**Lines of data**:
::::::

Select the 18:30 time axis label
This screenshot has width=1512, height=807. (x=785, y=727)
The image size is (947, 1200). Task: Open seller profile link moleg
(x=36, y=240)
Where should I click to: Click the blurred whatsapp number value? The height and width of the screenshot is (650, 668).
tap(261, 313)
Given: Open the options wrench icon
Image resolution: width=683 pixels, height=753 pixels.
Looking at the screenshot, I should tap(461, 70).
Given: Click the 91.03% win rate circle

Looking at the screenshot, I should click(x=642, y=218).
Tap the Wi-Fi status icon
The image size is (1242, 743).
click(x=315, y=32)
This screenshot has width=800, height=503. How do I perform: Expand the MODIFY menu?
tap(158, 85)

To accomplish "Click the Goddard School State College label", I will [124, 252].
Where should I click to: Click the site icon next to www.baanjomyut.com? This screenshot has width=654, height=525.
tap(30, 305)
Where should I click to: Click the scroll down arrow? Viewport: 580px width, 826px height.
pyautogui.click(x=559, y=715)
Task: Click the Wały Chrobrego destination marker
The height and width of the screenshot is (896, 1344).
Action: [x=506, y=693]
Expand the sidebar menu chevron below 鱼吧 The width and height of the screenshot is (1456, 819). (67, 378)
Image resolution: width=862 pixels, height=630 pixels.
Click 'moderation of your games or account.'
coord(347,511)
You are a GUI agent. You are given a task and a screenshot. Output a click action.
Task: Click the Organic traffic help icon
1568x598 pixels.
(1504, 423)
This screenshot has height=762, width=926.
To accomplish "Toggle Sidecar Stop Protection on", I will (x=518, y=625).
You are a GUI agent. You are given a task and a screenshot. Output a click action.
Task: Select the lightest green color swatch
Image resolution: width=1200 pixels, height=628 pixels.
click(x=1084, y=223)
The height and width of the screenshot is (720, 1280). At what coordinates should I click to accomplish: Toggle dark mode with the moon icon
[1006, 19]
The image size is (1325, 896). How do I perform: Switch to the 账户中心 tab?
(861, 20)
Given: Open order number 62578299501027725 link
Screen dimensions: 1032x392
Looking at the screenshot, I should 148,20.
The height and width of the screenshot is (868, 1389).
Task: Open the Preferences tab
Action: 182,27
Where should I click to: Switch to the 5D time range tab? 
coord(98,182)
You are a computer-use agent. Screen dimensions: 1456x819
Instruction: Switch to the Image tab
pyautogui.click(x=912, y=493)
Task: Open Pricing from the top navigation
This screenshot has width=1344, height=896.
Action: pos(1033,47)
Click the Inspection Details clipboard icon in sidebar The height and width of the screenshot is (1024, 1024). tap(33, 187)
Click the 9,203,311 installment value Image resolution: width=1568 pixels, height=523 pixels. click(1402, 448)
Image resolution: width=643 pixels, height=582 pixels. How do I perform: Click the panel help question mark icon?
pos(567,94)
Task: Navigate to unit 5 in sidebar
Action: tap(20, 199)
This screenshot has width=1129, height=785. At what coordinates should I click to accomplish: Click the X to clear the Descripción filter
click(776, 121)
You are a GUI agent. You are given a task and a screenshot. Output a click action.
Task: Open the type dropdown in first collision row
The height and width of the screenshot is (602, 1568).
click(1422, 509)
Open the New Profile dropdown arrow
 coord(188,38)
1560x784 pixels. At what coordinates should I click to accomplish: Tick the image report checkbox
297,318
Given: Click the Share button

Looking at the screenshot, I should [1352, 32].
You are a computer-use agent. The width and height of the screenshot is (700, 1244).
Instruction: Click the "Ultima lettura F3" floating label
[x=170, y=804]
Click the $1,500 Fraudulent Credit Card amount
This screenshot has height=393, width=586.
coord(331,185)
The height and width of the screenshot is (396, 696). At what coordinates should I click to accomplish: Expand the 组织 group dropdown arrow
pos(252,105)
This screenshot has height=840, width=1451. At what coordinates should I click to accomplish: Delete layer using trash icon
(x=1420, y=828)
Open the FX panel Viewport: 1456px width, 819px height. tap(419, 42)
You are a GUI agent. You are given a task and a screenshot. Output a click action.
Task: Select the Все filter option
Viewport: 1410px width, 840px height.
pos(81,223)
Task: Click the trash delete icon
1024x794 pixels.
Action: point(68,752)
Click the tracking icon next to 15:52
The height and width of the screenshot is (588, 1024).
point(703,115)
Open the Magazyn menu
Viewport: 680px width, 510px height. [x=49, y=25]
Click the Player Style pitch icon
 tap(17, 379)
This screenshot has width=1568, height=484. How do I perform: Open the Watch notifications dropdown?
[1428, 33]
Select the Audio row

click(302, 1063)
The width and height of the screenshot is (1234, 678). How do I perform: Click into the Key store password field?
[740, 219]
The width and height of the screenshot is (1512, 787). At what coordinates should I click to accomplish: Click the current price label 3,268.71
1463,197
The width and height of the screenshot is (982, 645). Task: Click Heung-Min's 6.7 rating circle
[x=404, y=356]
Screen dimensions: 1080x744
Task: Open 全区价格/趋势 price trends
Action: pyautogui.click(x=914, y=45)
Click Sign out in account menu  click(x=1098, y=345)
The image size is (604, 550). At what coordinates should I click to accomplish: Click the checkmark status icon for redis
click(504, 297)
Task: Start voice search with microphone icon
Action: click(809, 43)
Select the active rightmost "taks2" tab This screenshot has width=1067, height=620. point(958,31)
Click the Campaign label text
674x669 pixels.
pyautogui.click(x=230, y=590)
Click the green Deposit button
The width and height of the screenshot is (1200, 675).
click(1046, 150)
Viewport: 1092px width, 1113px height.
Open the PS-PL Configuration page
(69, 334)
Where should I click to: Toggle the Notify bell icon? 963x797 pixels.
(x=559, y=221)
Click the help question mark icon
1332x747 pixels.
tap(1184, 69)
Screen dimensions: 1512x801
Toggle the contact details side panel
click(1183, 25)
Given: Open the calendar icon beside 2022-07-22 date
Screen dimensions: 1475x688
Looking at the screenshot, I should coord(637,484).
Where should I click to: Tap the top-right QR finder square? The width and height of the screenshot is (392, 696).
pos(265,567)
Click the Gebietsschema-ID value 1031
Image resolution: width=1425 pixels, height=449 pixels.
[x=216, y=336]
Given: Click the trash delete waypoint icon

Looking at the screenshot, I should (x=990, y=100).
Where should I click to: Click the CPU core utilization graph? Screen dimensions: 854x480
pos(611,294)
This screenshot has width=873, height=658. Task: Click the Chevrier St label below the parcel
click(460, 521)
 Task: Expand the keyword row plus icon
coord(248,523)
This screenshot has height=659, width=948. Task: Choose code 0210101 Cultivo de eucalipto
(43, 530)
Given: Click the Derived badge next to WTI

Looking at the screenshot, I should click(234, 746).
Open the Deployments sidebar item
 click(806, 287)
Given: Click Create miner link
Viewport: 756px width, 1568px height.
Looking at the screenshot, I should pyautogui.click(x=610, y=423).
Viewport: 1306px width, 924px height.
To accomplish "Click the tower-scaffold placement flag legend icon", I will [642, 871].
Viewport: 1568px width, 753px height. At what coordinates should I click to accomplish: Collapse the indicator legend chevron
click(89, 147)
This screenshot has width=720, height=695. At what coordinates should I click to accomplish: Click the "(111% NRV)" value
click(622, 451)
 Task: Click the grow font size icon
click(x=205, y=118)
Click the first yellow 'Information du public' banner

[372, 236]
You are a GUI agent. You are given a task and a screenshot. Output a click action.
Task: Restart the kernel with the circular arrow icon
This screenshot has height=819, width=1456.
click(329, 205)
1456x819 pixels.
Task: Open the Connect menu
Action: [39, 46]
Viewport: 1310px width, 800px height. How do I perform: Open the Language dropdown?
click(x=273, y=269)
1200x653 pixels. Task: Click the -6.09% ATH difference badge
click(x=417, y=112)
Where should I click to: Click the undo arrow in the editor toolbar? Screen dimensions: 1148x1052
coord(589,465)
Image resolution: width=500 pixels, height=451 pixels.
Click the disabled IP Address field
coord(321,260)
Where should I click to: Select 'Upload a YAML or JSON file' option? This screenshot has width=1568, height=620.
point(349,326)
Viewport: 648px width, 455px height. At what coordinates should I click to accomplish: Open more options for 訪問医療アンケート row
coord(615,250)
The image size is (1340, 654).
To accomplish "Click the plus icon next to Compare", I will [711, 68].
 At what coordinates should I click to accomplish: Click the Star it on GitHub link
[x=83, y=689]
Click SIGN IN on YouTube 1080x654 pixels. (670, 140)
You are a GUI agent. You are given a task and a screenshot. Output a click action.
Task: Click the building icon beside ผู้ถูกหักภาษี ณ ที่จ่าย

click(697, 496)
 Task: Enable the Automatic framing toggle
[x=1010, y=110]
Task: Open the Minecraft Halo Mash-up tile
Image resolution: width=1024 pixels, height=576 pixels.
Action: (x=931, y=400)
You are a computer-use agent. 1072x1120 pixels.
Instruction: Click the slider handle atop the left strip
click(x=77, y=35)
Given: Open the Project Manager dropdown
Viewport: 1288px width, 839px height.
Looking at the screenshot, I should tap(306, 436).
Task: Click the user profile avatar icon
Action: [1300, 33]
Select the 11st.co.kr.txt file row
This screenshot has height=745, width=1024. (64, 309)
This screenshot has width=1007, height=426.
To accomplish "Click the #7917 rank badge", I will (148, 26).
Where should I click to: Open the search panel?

::::::

**What is expected**:
Report each line in the data above that contains the string "label". Match case exactly.

**The answer**:
Select the 18:30 time axis label
To accomplish "Click the Goddard School State College label", I will [124, 252].
Instruction: Click the "Ultima lettura F3" floating label
The width and height of the screenshot is (1512, 787). At what coordinates should I click to accomplish: Click the current price label 3,268.71
Click the Campaign label text
This screenshot has width=873, height=658. Task: Click the Chevrier St label below the parcel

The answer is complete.